C’était son boudoir, et, du premier coup d’œil, elle vit que tout était en ordre. Dehors, sur la grande terrasse qui s’étendait en avant des fenêtres, s’accumulaient, contre le parapet de pierre, des sacs de sable. Au delà, dans la campagne familière, les ravages, le hérissement des tranchées. Mais à l’intérieur de la pièce, le calme, l’harmonie, chaque chose à sa place habituelle, les fauteuils rangés comme à l’ordinaire, les bibelots intacts, les rayons chargés de tous leurs livres.

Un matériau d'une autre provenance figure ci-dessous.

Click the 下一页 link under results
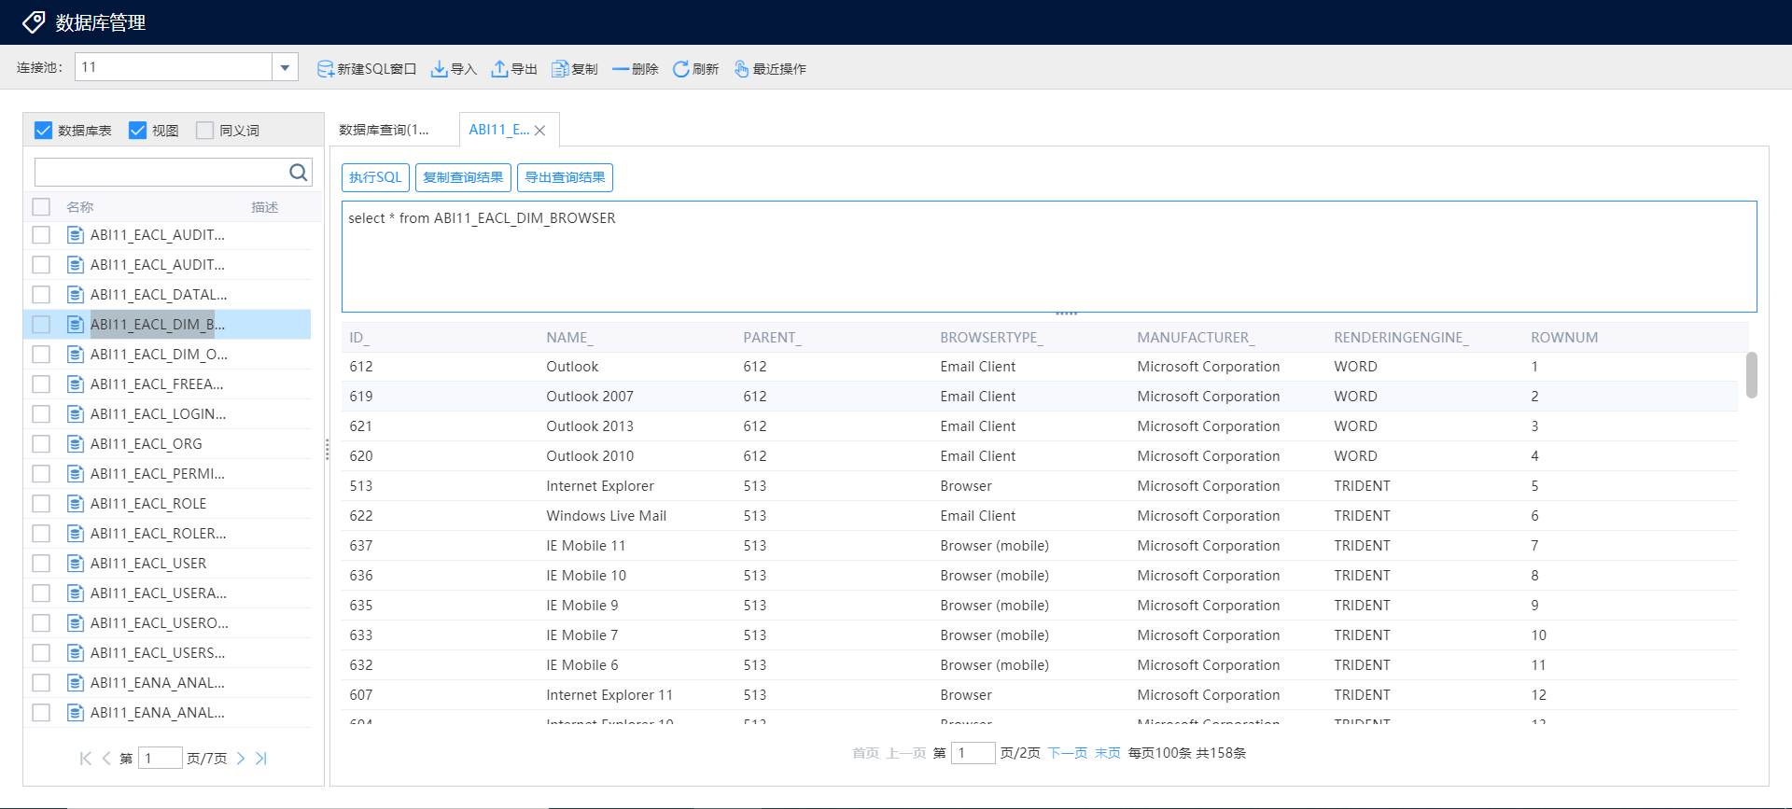The width and height of the screenshot is (1792, 809). (1067, 753)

Un seul changement. Sur la table qui s’appuyait au mur, sous son portrait, il y avait des fleurs, des fleurs en quantité, des fleurs pêle-mêle, qui montaient jusqu’au cadre et l’envahissaient, des jonchées de fleurs, dahlias, phlox, asters, roses, reines-marguerites, glaïeuls, géraniums, fleurs mortes déjà, toutes sèches, mais si vivantes encore par la couleur !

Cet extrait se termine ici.